--- START ---

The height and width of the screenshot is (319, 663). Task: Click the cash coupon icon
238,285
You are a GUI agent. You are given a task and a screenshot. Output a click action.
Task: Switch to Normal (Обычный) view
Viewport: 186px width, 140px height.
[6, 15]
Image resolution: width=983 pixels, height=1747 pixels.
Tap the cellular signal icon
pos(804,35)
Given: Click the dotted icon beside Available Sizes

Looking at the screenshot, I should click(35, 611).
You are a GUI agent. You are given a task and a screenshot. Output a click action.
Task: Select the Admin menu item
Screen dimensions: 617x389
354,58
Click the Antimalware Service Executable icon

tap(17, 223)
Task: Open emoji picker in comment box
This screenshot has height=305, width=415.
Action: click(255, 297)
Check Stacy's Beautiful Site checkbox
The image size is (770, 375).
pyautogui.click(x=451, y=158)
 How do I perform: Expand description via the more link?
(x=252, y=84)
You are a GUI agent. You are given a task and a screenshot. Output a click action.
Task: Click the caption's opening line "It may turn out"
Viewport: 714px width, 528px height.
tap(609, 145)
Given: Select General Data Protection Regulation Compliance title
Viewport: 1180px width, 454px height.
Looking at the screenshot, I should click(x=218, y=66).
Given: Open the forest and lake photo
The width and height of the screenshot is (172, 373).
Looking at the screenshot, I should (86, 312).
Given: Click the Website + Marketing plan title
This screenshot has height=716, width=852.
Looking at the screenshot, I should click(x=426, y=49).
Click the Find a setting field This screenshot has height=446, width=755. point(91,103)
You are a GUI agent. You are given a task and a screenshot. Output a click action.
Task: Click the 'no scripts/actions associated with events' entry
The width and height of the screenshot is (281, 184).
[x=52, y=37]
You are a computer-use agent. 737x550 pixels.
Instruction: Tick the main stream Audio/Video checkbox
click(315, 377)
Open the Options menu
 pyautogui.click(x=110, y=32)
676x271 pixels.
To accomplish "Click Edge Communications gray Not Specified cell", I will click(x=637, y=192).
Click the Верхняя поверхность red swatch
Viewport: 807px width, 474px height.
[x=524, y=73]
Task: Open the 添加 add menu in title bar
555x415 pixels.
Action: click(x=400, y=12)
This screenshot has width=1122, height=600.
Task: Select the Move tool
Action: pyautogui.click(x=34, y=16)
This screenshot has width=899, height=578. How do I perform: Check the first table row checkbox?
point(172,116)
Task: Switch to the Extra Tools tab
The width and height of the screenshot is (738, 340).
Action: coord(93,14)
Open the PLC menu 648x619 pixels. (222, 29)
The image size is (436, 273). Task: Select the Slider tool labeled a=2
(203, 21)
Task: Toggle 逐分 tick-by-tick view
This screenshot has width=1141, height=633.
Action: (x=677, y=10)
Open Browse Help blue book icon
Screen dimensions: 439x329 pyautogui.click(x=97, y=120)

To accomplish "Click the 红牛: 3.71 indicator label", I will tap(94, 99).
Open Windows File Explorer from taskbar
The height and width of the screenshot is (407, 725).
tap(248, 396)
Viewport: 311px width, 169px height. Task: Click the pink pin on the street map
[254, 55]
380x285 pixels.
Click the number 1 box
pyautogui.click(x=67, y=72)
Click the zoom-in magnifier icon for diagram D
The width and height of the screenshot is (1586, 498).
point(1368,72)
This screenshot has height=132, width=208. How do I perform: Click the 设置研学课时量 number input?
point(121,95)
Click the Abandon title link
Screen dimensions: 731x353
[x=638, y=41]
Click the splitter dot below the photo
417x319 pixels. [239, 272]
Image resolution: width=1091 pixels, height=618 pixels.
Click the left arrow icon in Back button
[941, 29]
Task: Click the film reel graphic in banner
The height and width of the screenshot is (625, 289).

--- END ---

• **REQUIREMENT**
The records shown above must be returned in full, exactly as written.

• **RESPONSE TO THE EXERCISE**
The height and width of the screenshot is (319, 663). Task: Click the cash coupon icon
238,285
You are a GUI agent. You are given a task and a screenshot. Output a click action.
Task: Switch to Normal (Обычный) view
Viewport: 186px width, 140px height.
[6, 15]
Image resolution: width=983 pixels, height=1747 pixels.
Tap the cellular signal icon
pos(804,35)
Given: Click the dotted icon beside Available Sizes

Looking at the screenshot, I should click(35, 611).
You are a GUI agent. You are given a task and a screenshot. Output a click action.
Task: Select the Admin menu item
Screen dimensions: 617x389
354,58
Click the Antimalware Service Executable icon

tap(17, 223)
Task: Open emoji picker in comment box
This screenshot has height=305, width=415.
Action: click(255, 297)
Check Stacy's Beautiful Site checkbox
The image size is (770, 375).
pyautogui.click(x=451, y=158)
 How do I perform: Expand description via the more link?
(x=252, y=84)
You are a GUI agent. You are given a task and a screenshot. Output a click action.
Task: Click the caption's opening line "It may turn out"
Viewport: 714px width, 528px height.
tap(609, 145)
Given: Select General Data Protection Regulation Compliance title
Viewport: 1180px width, 454px height.
Looking at the screenshot, I should click(x=218, y=66).
Given: Open the forest and lake photo
The width and height of the screenshot is (172, 373).
Looking at the screenshot, I should (86, 312).
Given: Click the Website + Marketing plan title
This screenshot has height=716, width=852.
Looking at the screenshot, I should click(x=426, y=49).
Click the Find a setting field This screenshot has height=446, width=755. point(91,103)
You are a GUI agent. You are given a task and a screenshot. Output a click action.
Task: Click the 'no scripts/actions associated with events' entry
The width and height of the screenshot is (281, 184).
[x=52, y=37]
You are a computer-use agent. 737x550 pixels.
Instruction: Tick the main stream Audio/Video checkbox
click(315, 377)
Open the Options menu
 pyautogui.click(x=110, y=32)
676x271 pixels.
To accomplish "Click Edge Communications gray Not Specified cell", I will click(x=637, y=192).
Click the Верхняя поверхность red swatch
Viewport: 807px width, 474px height.
[x=524, y=73]
Task: Open the 添加 add menu in title bar
555x415 pixels.
Action: click(x=400, y=12)
This screenshot has width=1122, height=600.
Task: Select the Move tool
Action: pyautogui.click(x=34, y=16)
This screenshot has width=899, height=578. How do I perform: Check the first table row checkbox?
point(172,116)
Task: Switch to the Extra Tools tab
The width and height of the screenshot is (738, 340).
Action: coord(93,14)
Open the PLC menu 648x619 pixels. (222, 29)
The image size is (436, 273). Task: Select the Slider tool labeled a=2
(203, 21)
Task: Toggle 逐分 tick-by-tick view
This screenshot has width=1141, height=633.
Action: (x=677, y=10)
Open Browse Help blue book icon
Screen dimensions: 439x329 pyautogui.click(x=97, y=120)

To accomplish "Click the 红牛: 3.71 indicator label", I will tap(94, 99).
Open Windows File Explorer from taskbar
The height and width of the screenshot is (407, 725).
tap(248, 396)
Viewport: 311px width, 169px height. Task: Click the pink pin on the street map
[254, 55]
380x285 pixels.
Click the number 1 box
pyautogui.click(x=67, y=72)
Click the zoom-in magnifier icon for diagram D
The width and height of the screenshot is (1586, 498).
point(1368,72)
This screenshot has height=132, width=208. How do I perform: Click the 设置研学课时量 number input?
point(121,95)
Click the Abandon title link
Screen dimensions: 731x353
[x=638, y=41]
Click the splitter dot below the photo
417x319 pixels. [239, 272]
Image resolution: width=1091 pixels, height=618 pixels.
Click the left arrow icon in Back button
[941, 29]
Task: Click the film reel graphic in banner
The height and width of the screenshot is (625, 289).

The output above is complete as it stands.